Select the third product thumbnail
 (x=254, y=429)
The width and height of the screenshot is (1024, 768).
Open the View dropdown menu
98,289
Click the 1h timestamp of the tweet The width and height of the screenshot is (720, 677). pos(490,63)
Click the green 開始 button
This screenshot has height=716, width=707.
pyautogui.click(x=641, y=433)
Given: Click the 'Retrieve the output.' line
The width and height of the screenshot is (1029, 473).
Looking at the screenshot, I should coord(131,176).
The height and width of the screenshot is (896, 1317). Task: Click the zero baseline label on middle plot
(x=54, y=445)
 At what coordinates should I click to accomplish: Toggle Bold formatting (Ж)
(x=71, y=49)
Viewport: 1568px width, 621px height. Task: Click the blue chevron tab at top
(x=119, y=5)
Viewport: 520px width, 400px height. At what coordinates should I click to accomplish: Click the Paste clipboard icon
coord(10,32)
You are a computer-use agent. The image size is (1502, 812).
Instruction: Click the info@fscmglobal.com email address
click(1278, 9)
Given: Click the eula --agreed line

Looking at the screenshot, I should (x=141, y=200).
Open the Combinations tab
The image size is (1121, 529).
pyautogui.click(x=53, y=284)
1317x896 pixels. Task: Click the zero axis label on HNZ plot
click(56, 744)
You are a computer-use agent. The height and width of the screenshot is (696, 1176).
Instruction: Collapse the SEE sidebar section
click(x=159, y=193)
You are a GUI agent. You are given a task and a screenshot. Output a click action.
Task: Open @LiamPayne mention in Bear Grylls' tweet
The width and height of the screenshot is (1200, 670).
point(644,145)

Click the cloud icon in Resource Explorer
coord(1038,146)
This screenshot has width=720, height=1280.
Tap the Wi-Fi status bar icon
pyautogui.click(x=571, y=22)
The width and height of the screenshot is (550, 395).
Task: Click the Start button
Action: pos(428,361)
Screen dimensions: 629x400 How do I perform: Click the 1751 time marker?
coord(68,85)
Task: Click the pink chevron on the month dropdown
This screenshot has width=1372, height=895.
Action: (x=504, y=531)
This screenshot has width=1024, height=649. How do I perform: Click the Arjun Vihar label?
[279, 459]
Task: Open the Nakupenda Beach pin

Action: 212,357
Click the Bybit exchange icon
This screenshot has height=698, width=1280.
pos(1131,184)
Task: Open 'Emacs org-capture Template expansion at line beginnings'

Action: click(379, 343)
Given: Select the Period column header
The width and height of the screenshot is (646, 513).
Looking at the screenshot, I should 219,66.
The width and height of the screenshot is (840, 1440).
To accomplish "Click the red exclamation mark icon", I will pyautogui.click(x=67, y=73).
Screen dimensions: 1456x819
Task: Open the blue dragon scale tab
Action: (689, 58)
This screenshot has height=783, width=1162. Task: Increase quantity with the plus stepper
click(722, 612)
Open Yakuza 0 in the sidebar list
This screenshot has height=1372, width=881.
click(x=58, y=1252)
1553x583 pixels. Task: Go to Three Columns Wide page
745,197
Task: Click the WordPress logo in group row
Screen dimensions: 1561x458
* * *
**Task instructions:**
The lines you need run from the one containing "Task: Open the Nakupenda Beach pin" to the end of the listing. Output exactly those, both ends included.

**Finished exercise:**
Task: Open the Nakupenda Beach pin

Action: 212,357
Click the Bybit exchange icon
This screenshot has height=698, width=1280.
pos(1131,184)
Task: Open 'Emacs org-capture Template expansion at line beginnings'

Action: click(379, 343)
Given: Select the Period column header
The width and height of the screenshot is (646, 513).
Looking at the screenshot, I should 219,66.
The width and height of the screenshot is (840, 1440).
To accomplish "Click the red exclamation mark icon", I will pyautogui.click(x=67, y=73).
Screen dimensions: 1456x819
Task: Open the blue dragon scale tab
Action: (689, 58)
This screenshot has height=783, width=1162. Task: Increase quantity with the plus stepper
click(722, 612)
Open Yakuza 0 in the sidebar list
This screenshot has height=1372, width=881.
click(x=58, y=1252)
1553x583 pixels. Task: Go to Three Columns Wide page
745,197
Task: Click the WordPress logo in group row
Screen dimensions: 1561x458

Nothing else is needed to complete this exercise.